To find the amount of sales tax Trevani paid, first determine the price before tax. The total amount paid, $13.50, includes an 8% tax. To find the pre-tax amount, divide the total by 1.08 (which accounts for the original price plus tax): $13.50 ÷ 1.08 = $12.50. Next, calculate the sales tax by subtracting the pre-tax amount from the total: $13.50 - $12.50 = $1.00. This confirms that Trevani paid $1.00 in tax. - Option A ($0.96) is incorrect as it underestimates the tax. - Option C ($1.04) slightly overestimates the tax. - Option D ($1.08) incorrectly assumes the total is all tax without accounting for the book's price.
Other Related Questions
Valentina attends several meetings each day, as shown in the table below. Which of the following describes this pattern?
- A. The number of meetings increases by the same amount each day.
- B. The number of meetings decreases by the same amount each day.
- C. Each day, the number of meetings increases by the same percent over the previous day's number of meetings.
- D. Each day, the number of meetings decreases by the same percent over the previous day's number of meetings.
Correct Answer & Rationale
Correct Answer: C
The pattern of Valentina's meetings indicates that the number of meetings increases by a consistent percentage each day, reflecting exponential growth. This is evident when comparing the daily totals, which show a proportional rise rather than a fixed increase. Option A is incorrect because it suggests a linear growth, where the same number of meetings is added daily, which is not observed. Option B implies a consistent decrease, which contradicts the observed increase in meetings. Option D also misrepresents the data by suggesting a percentage decrease, which does not align with the trend of increasing meetings.
The pattern of Valentina's meetings indicates that the number of meetings increases by a consistent percentage each day, reflecting exponential growth. This is evident when comparing the daily totals, which show a proportional rise rather than a fixed increase. Option A is incorrect because it suggests a linear growth, where the same number of meetings is added daily, which is not observed. Option B implies a consistent decrease, which contradicts the observed increase in meetings. Option D also misrepresents the data by suggesting a percentage decrease, which does not align with the trend of increasing meetings.
Fred, Norman, and Dave own a total of 128 comic books. If Dave owns 44 of them, what is the average (arithmetic mean) number of comic books owned by Fred and Norman?
- A. 42
- B. 44
- C. 46
- D. 48
Correct Answer & Rationale
Correct Answer: A
To find the average number of comic books owned by Fred and Norman, first determine how many comic books they collectively own. Since Dave has 44 comic books, subtract this from the total: 128 - 44 = 84. Fred and Norman together own 84 comic books. To find the average for the two, divide this number by 2: 84 ÷ 2 = 42. Option B (44) incorrectly assumes Fred and Norman have more than they actually do. Option C (46) miscalculates the average by not considering the correct total for Fred and Norman. Option D (48) similarly overestimates their combined ownership. Thus, the average is accurately calculated as 42.

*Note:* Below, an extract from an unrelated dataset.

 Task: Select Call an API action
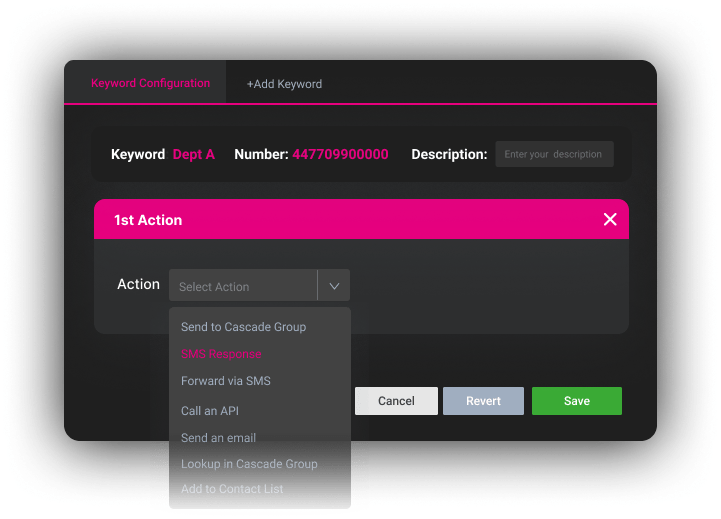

To find the average number of comic books owned by Fred and Norman, first determine how many comic books they collectively own. Since Dave has 44 comic books, subtract this from the total: 128 - 44 = 84. Fred and Norman together own 84 comic books. To find the average for the two, divide this number by 2: 84 ÷ 2 = 42. Option B (44) incorrectly assumes Fred and Norman have more than they actually do. Option C (46) miscalculates the average by not considering the correct total for Fred and Norman. Option D (48) similarly overestimates their combined ownership. Thus, the average is accurately calculated as 42.

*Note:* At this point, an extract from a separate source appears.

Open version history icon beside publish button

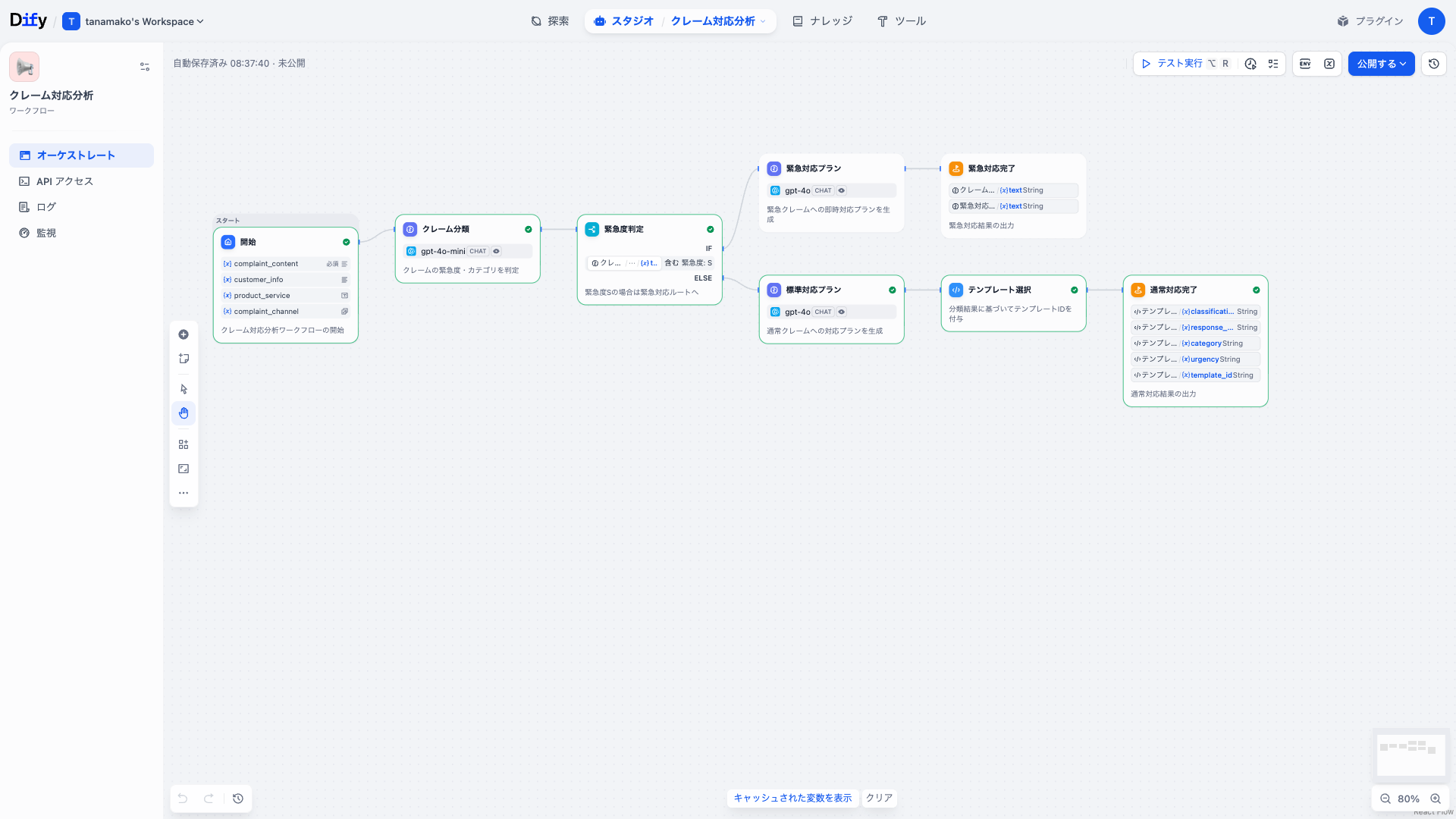click(x=1433, y=64)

In the xy-plane above, the circle has center (0, 0) and AB is a diameter of the circle. What is the equation of the line passing through points A and B?
- A. y=-2/3 x
- B. y=2/3 x
- C. y=3/2 x
- D. y=4x
Correct Answer & Rationale
Correct Answer: B
The line passing through points A and B, which are endpoints of a diameter of the circle centered at (0, 0), must be a straight line that passes through the origin. Option B, \(y = \frac{2}{3}x\), represents a line with a positive slope, indicating that as x increases, y also increases, which is consistent with the properties of a diameter. Option A, \(y = -\frac{2}{3}x\), has a negative slope, suggesting a downward trend, which does not align with the upward direction of a diameter in the first quadrant. Option C, \(y = \frac{3}{2}x\), has a steeper slope than option B, which may not accurately represent the diameter's angle unless specified. Option D, \(y = 4x\), has an even steeper slope, making it unlikely to be the diameter unless A and B are positioned at extreme angles, which is not given in the problem.

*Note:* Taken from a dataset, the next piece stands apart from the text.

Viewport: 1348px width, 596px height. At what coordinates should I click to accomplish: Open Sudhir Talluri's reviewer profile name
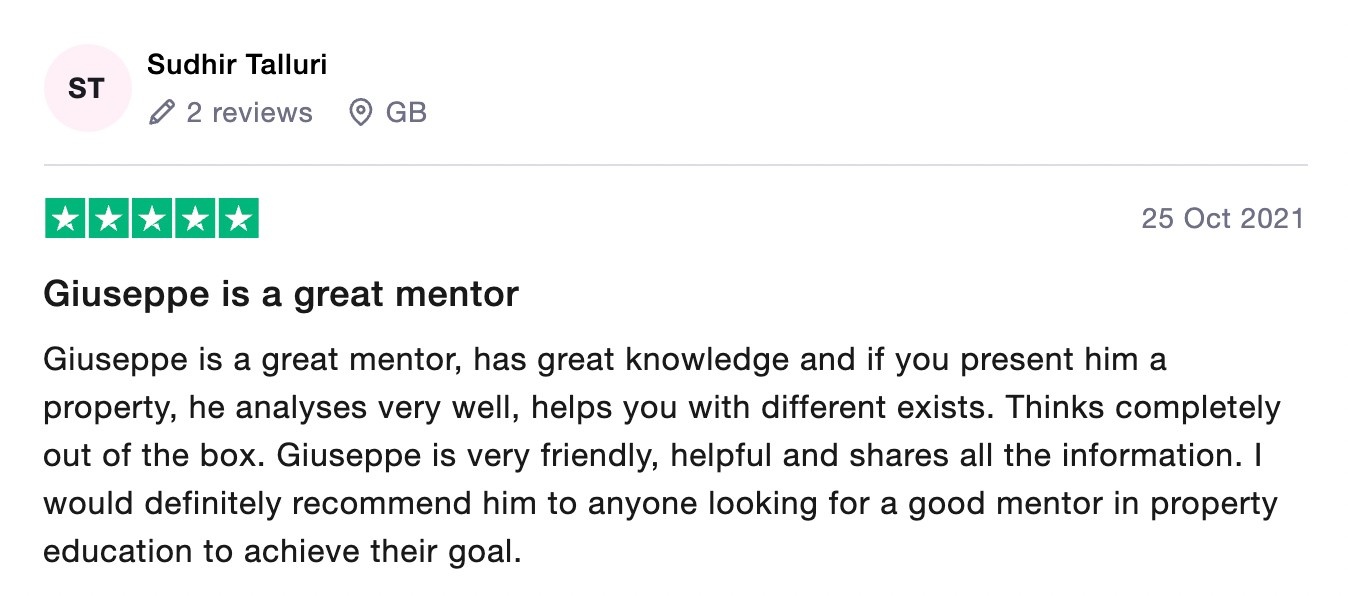237,65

The line passing through points A and B, which are endpoints of a diameter of the circle centered at (0, 0), must be a straight line that passes through the origin. Option B, \(y = \frac{2}{3}x\), represents a line with a positive slope, indicating that as x increases, y also increases, which is consistent with the properties of a diameter. Option A, \(y = -\frac{2}{3}x\), has a negative slope, suggesting a downward trend, which does not align with the upward direction of a diameter in the first quadrant. Option C, \(y = \frac{3}{2}x\), has a steeper slope than option B, which may not accurately represent the diameter's angle unless specified. Option D, \(y = 4x\), has an even steeper slope, making it unlikely to be the diameter unless A and B are positioned at extreme angles, which is not given in the problem.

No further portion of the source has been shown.